= Isobel Loutit =

Canadian mathematician, educator, inventor

Isobel St. Clair Loutit (July 18, 1909 – April 19, 2009) was a Canadian mathematician, educator, inventor, and statistician. She was "one of the first women, if not the first, to work professionally as a statistician in Canada", and she was recognized as an honorary member of the Statistical Society of Canada.

==Early life and education==
Loutit was born in Selkirk, Manitoba, one of seven children. Her father, Peter Robert Loutit (1878–1961), was a school teacher and principal, of Scottish descent.
She earned a bachelor's degree in mathematics in 1929 from the University of Manitoba, with a minor in French,
one of four women to earn a mathematics degree that year.
One of her professors there, Lloyd A. H. Warren, taught her statistics.

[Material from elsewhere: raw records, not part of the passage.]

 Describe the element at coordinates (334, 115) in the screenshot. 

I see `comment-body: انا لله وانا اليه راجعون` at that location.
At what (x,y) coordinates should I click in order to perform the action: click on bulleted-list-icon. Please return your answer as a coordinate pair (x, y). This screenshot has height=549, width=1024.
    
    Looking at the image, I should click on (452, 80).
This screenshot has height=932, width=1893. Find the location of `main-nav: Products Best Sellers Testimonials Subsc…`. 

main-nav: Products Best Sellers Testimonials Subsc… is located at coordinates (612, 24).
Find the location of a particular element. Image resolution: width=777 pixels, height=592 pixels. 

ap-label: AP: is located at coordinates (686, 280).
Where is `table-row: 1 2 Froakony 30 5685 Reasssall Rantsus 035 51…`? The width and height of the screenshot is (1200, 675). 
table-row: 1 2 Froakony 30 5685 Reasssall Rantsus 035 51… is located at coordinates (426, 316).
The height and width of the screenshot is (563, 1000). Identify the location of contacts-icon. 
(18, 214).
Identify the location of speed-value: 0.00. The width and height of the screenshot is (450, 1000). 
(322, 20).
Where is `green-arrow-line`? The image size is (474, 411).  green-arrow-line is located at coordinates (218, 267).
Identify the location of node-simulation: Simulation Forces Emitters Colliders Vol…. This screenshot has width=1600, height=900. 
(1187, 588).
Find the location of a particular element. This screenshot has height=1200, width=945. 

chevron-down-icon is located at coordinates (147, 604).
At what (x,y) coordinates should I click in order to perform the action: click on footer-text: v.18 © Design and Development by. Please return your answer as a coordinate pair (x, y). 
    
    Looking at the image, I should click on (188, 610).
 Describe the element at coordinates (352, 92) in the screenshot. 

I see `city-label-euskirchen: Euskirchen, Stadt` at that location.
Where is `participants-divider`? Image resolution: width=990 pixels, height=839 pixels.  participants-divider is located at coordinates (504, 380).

She also studied probability, numerical analysis, least squares, and actuarial science.

==Career==
Faced with a choice between becoming a teacher, nurse, or secretary, the only career alternatives available at that time to women, Loutit chose to be a teacher.
The male teachers at the schools she taught at were given priority for the mathematics classes, so she ended up teaching French, with occasional roles as a substitute mathematics teacher.
She remained a school teacher from 1929 to 1942.

After learning of the deaths of several of her former students in World War II, Loutit signed up for an engineering job advertised to women with technical degrees, to replace the men who had gone abroad as soldiers.
Although officially employed by the government, she began working with Vernon Oswald Marquez at Northern Electric, to help develop an anti-aircraft targeting device. Marquez requested that she be transferred to Northern Electric more permanently, and she became an employee in 1943, appointed as an engineer despite her lack of engineering training in order to allow her to be paid beyond the women's salary scale.

After the war, Loutit worked as a statistician for Northern Electric, at first in the telephone division and later in the wire and cable division,
specializing in data analysis and quality control. She was promoted to Department Chief in 1966, becoming the first woman to take a management position in the company.

==Other activities==
While working at Northern Electric, Loutit became involved in the Montréal Section of the American Society for Quality Control, including chairing a one-day meeting on quality control in 1961 and the first Canadian Regional Conference of the society in 1966. At the 1961 meeting, she gave a lunchtime speech in French, "the first official use of French by this professional society". She was elected chair of the section in 1969.

In her retirement, Loutit wrote several pieces on the local history of Montreal and Compton County, Quebec before returning to Winnipeg in 1989.

==Recognition==
Loutit became an honorary member of the Statistical Society of Canada in 2009. The Business and Industrial Statistics Section of the Society also offers an annual lecture, the Isobel Loutit Invited Address, in her memory.